はじめに
新型コロナウイルスの影響で、一時は休止していた新規株式公開(IPO)が好調です。銘柄の動きを示すIPOインデックス(加重平均)が堅調に推移しています。これは対象銘柄の騰落率を時価総額で加重平均したもので、国内株式市場のIPO銘柄の上場後1年間の平均的な動きを表す指数です。QUICKが算出、公表しています。
3月、公開価格を上回ったのはわずか6銘柄
今年のIPOは、例年通り2月から始まりましたが、新型コロナウイルスが世界的に感染拡大となったことを背景に、IPO市場にも大きな影響が出ました。
3月のIPOは24銘柄あった一方、公開価格を上回る初値を付けたのは、わずか6銘柄でした。
IPO銘柄は初物であり、おおよそ投資家に顔なじみが少ない銘柄です。さらに、上場前なので詳細な情報の開示が十分でないことも多分にあります。
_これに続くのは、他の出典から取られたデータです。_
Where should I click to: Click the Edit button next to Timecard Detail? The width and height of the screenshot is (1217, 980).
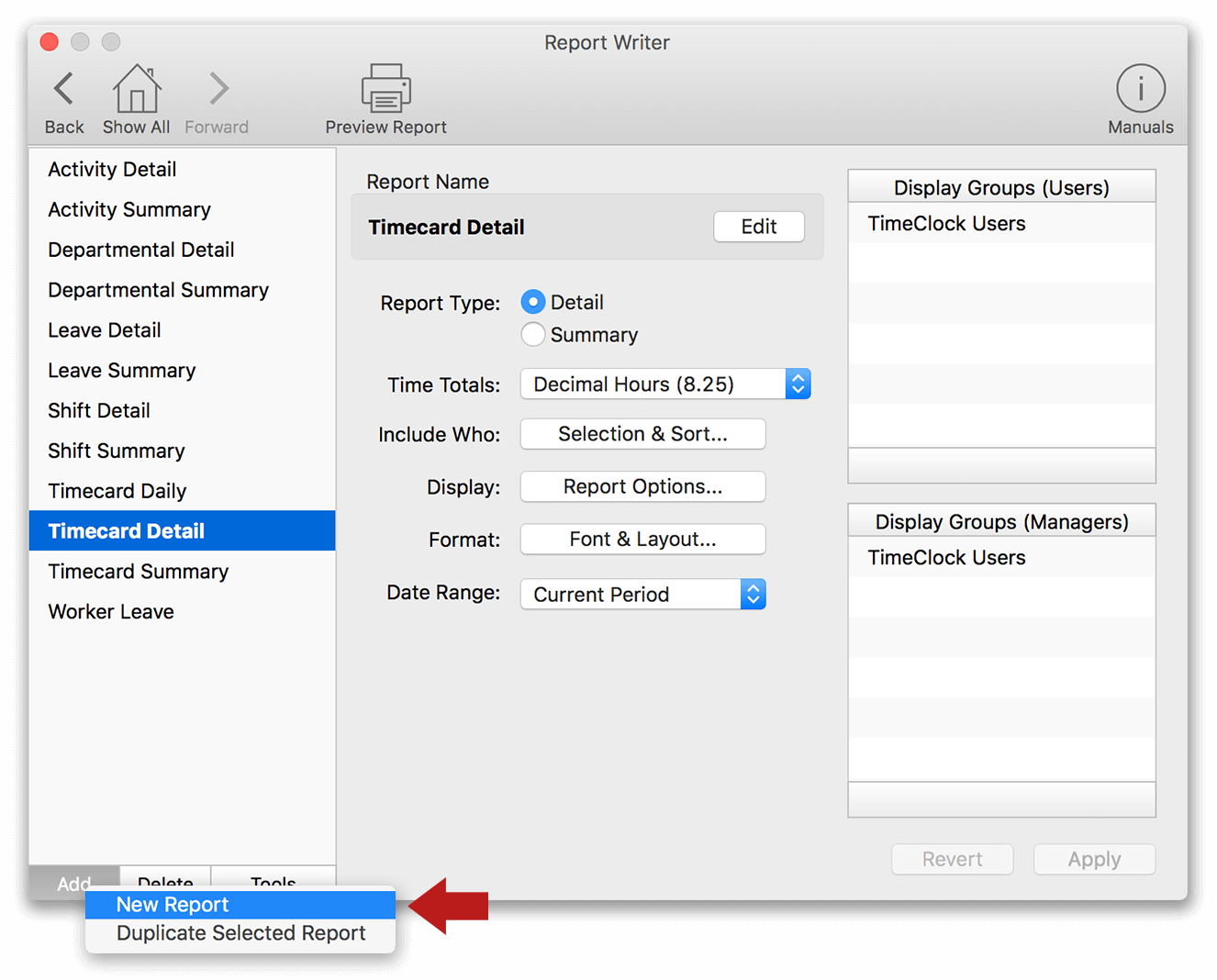point(758,226)
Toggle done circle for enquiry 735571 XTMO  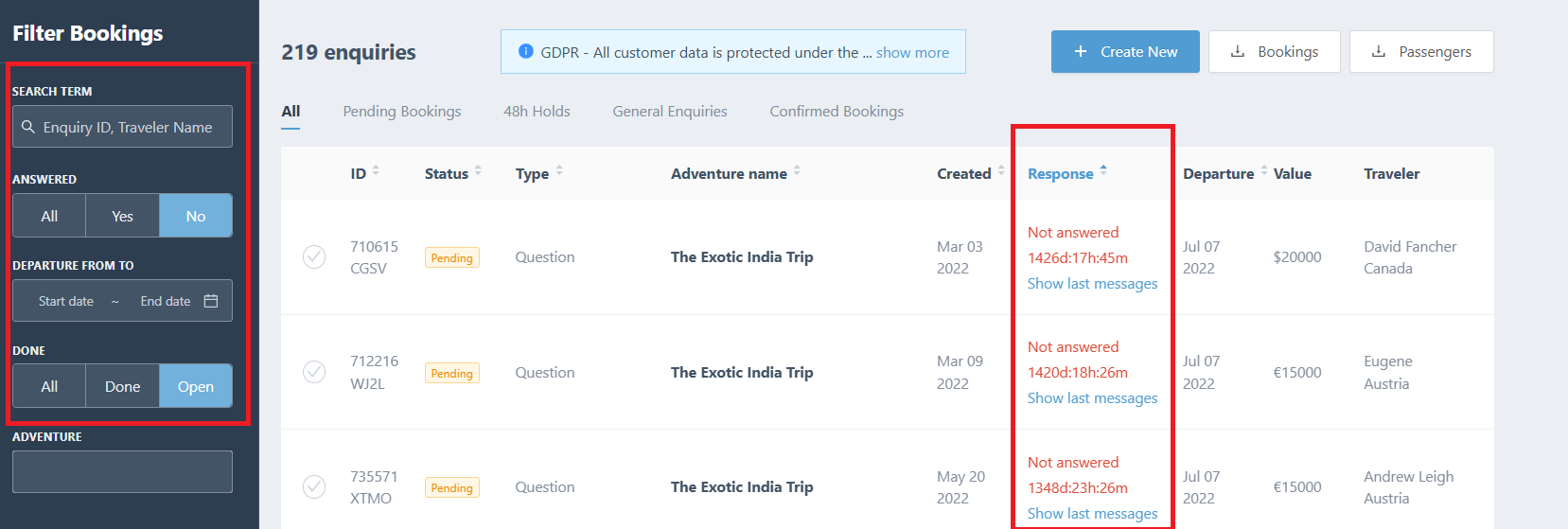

その分、公開価格は本来の価値から値引きされているのが一般的です。市場吸収金額(公開価格×公開株式数)が多額である、IPOの資金用途が借入金返済に充当する予定、再上場銘柄など、投資マインドが低下させられるような条件が重ならなければ、初値は大方、公開価格を上回る傾向にあります。
しかし、今回のコロナ禍では、前述したような場合でなくても初値不振が続出しました。そして、19銘柄が上場を延期しました。